TASK INSTRUCTIONS:
Reproduce, word for word, the part of the VSAN networking thread below that lies between "Are you talking" and "keep data local.", inclusive.

SUPPLIED PASSAGE:
— BEGIN —
VMware Cloud Community
joergriether
Hot Shot
Hot Shot

Networking questions

Hi,

the VSAN documents state that you could use nic teaming in vsphere for vsan enabled vmkernels with focus on high availability and redundancy but not for aggregation and bandwith increase. Now my question would be, what about if you configure two vmkernels per host (with one 10 gig nic each connected) and activate vsan on both vmkernels. Will vsan distribute the traffic on both or is just one used? And if the last is correct, who decides which vmkernel post is used for the main traffic?

The second question is about high utilization in general. Do you implement any inside multi channel algorithm per nic? Do you implement or plan to implement support for direct memory access technologies (for example RoCE)? And if not, let´s say you connect via 40 G/s mellanox adapters. Is VSAN able to utilize the full bandwith of it, given that the hard disks, striping, sas controllers can deliver this speed?

Last question: What about DCB/PFC and flow control in general? Is there a recommendation covering all these technologies?

Best regards,

Joerg

29 Replies
cmiller78
Enthusiast
Enthusiast

dedwardsmicron wrote:

The end result is a 2 disk group chassis with 1 PCIe SSD to 5 SATA SSD's per disk group.  Our PCIe SSD's are capable of much much higher bandwidth than 10GbE; 400K IOPS @ 4K random read, 100K IOPS @ 4K random write.  My SATA SSD's are capable of about 50K/15K IOPS @ 4K random read/write. 

Are you talking about a Virtual SAN POC? Because you cannot have 100% SSD disk groups unless you want to tag your SATA SSDs as HDDs and I'm not sure that's even supported. Either way, let me use your math as an example.

First of all, Virtual SAN is going to write objects to your local disk and N remote nodes where N = your FTT level. Reads will be localized and not hit the network unless you plan on moving machines around frequently which I would hope is not the case. If you are moving for maintenance, you can perform a full data migration to keep data local.

Understanding this, your reads should not hit the network at all so factoring read IO into your network sizing doesn't make as much sense and if you do factoring read rates at your full drive capabilities doesn't make sense either considering the vast majority of your data is local.
— END —
PROVIDED MATERIAL:
— BEGIN —
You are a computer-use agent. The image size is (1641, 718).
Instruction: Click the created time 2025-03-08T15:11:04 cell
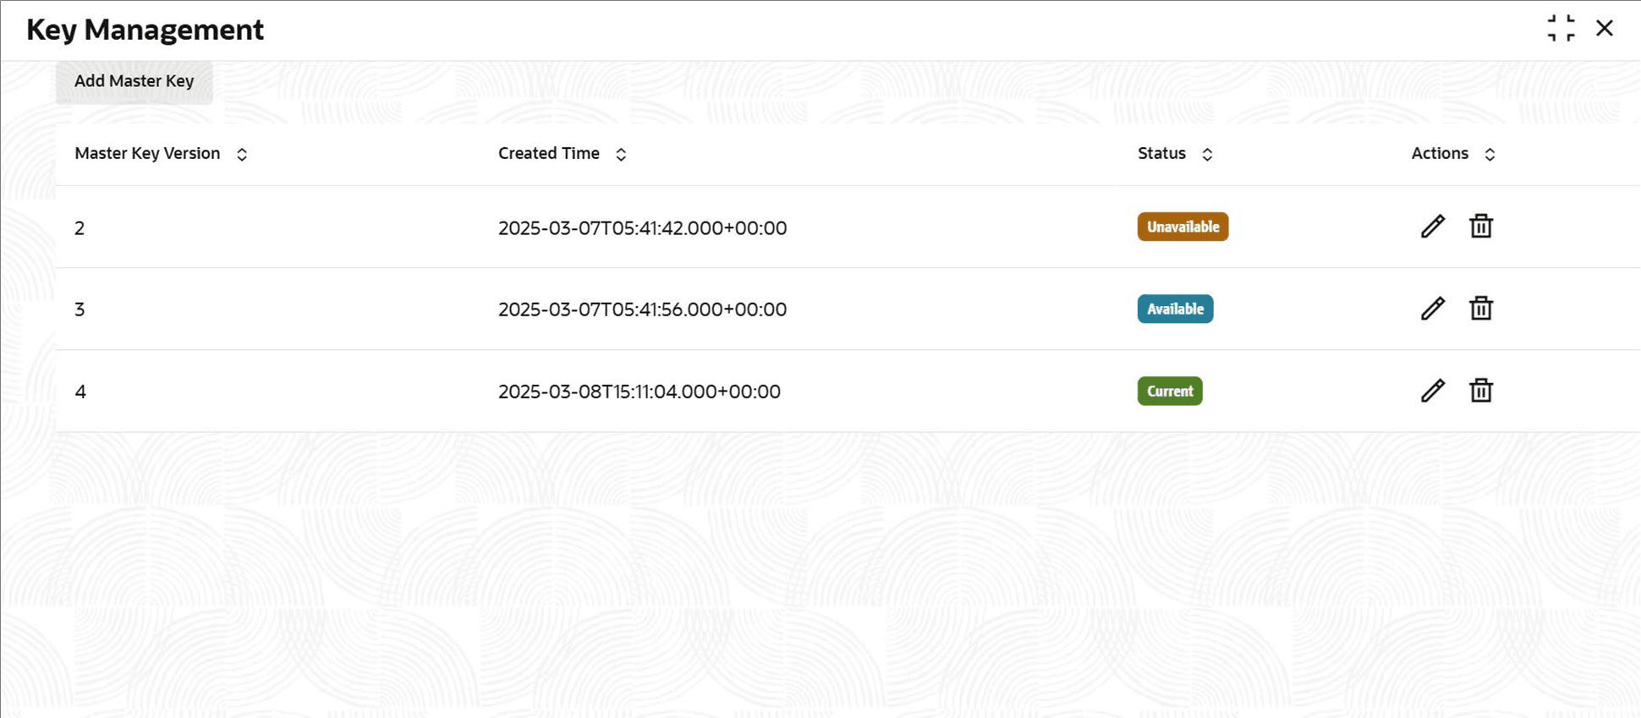(x=639, y=392)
— END —
EXERCISE RESULT:
Are you talking about a Virtual SAN POC? Because you cannot have 100% SSD disk groups unless you want to tag your SATA SSDs as HDDs and I'm not sure that's even supported. Either way, let me use your math as an example.

First of all, Virtual SAN is going to write objects to your local disk and N remote nodes where N = your FTT level. Reads will be localized and not hit the network unless you plan on moving machines around frequently which I would hope is not the case. If you are moving for maintenance, you can perform a full data migration to keep data local.